À cette affirmation , Vinay, en employé du secteur confirme que « lotel pena kantite staff pou travay et donn service » alors que son collègue, Viksen remet la situation en perspective : « dir pou amenn enn milyon touris Moris, mari top sa ! Me si li vre, ena enn mari problem parski lotel mem pena staff pou travay, parski tou in all lor bato à koz salaire pan revoir depi 2007 ».
Si les opérateurs du tourisme local mettent ce manque de personnel sur le compte du Covid-19 et des bateaux de croisière, pour les employés c’est une tout autre histoire. Ils ne passent pas par quatre chemins pour dire que « dimoune ki travay avek kontrakter gagn pli buku kas ki dimoune ki travay avec lotel ».
De son côté, Rishiraj conteste la thèse de la pénurie de la main-d’œuvre qualifiée mais affirme que les employeurs traitent leurs employés comme des moins que rien et que ceux-ci refusent de travailler pour l’hôtellerie locale.
Discorde
Pour sa part, Brinda pointe du doigt l’emploi des étrangers incapables de reproduire le sens de l’hospitalité mauricienne d’autant qu’ils ne parlent pas la langue locale.« Si paye kuma bizin, dimounn ti pou interesse travay», prévient Hossain.

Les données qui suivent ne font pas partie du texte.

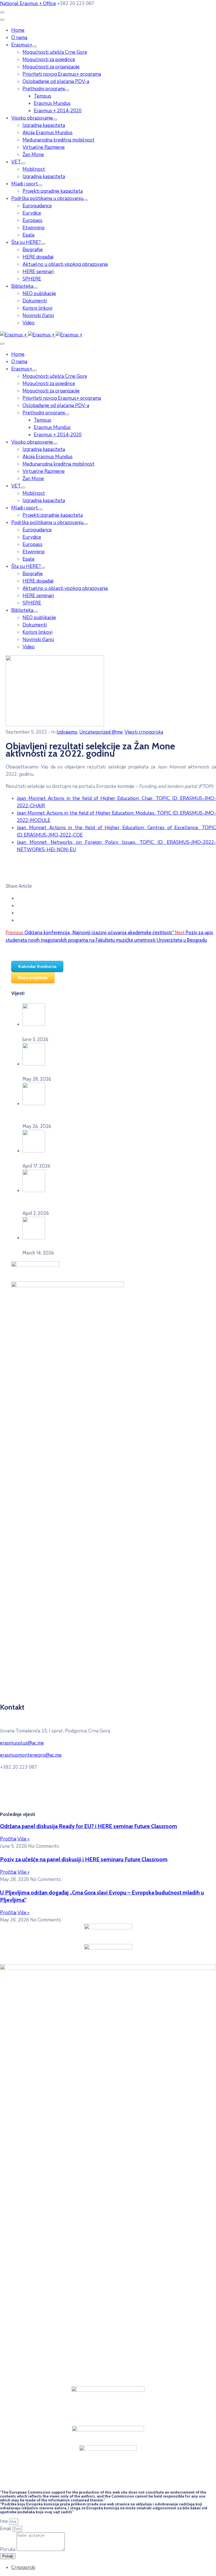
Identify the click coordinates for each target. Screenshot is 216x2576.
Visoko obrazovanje (32, 118)
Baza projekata (33, 977)
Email (6, 2528)
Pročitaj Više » (15, 1839)
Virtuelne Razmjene (43, 147)
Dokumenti (34, 301)
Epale (28, 235)
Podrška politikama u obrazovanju (47, 198)
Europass (32, 220)
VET (16, 162)
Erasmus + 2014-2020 (58, 110)
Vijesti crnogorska (144, 732)
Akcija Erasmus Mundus (47, 132)
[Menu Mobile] (2, 12)
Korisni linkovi (37, 308)
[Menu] (34, 46)
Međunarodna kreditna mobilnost (58, 140)
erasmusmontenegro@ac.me (31, 1755)
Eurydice (31, 213)
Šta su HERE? (26, 242)
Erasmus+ (21, 45)
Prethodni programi (43, 89)
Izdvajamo (67, 732)
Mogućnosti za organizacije (51, 67)
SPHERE (31, 279)
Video (28, 323)
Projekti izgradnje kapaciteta (52, 191)
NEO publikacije (39, 293)
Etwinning (33, 227)
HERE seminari (38, 271)
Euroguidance (37, 206)
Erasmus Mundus (52, 103)
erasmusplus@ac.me (22, 1743)
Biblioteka (22, 286)
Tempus (42, 96)
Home (17, 30)
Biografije (32, 249)
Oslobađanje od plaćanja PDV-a (55, 81)
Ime (4, 2521)
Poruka (8, 2549)
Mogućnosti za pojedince (48, 59)
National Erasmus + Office (28, 3)
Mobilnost (33, 169)
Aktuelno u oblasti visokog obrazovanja (65, 264)
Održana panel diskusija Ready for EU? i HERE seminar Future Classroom (88, 1826)
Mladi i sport (24, 184)
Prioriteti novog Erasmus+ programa (61, 74)
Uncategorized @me (101, 732)
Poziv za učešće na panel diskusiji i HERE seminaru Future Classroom (84, 1859)
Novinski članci (38, 315)
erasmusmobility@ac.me (100, 1803)
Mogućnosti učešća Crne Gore (54, 52)
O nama (19, 37)
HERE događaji (37, 257)
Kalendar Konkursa (37, 966)
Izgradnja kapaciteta (43, 125)
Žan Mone (33, 154)
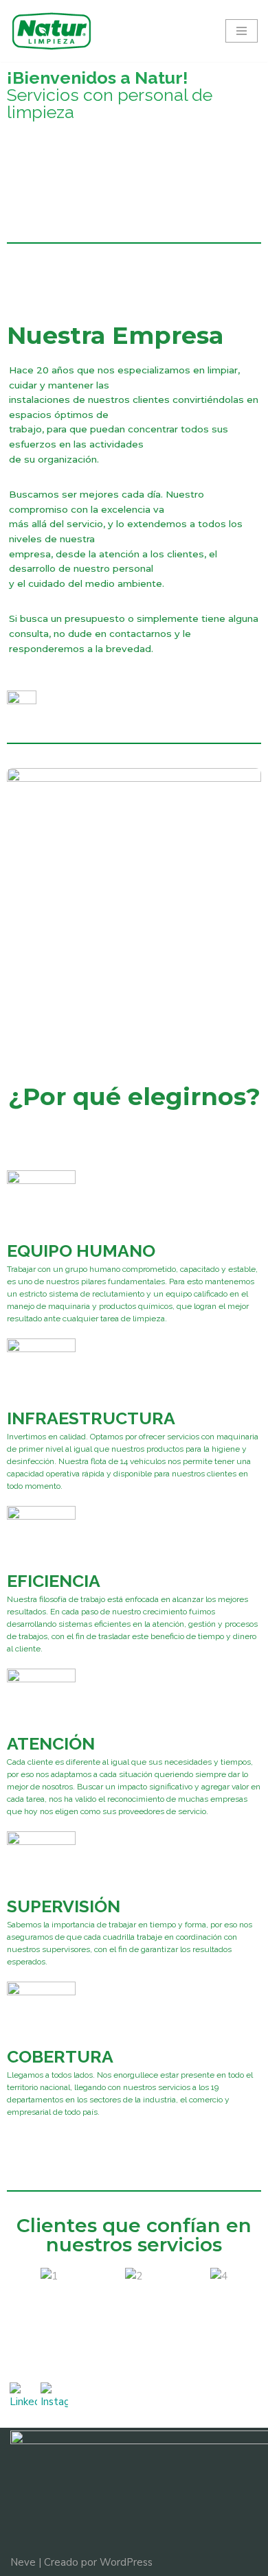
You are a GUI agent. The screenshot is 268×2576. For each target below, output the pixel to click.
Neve (23, 2562)
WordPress (126, 2562)
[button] (20, 2275)
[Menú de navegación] (241, 31)
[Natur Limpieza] (51, 31)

Pour sa part, Arthee confirme que « Bizin oglant saler. Pa kapav enn Waiter pe gagn Rs 12,000 seulement, bizin donn Rs 18,000 baz ». Tristan et Al évoquent les disparités salariales : « zott pé oule nou vinn travay pou dipain diberr alors ki top managment ek expatrie gagn gro grosl saler pou travay ki Morisien kapav fer. ».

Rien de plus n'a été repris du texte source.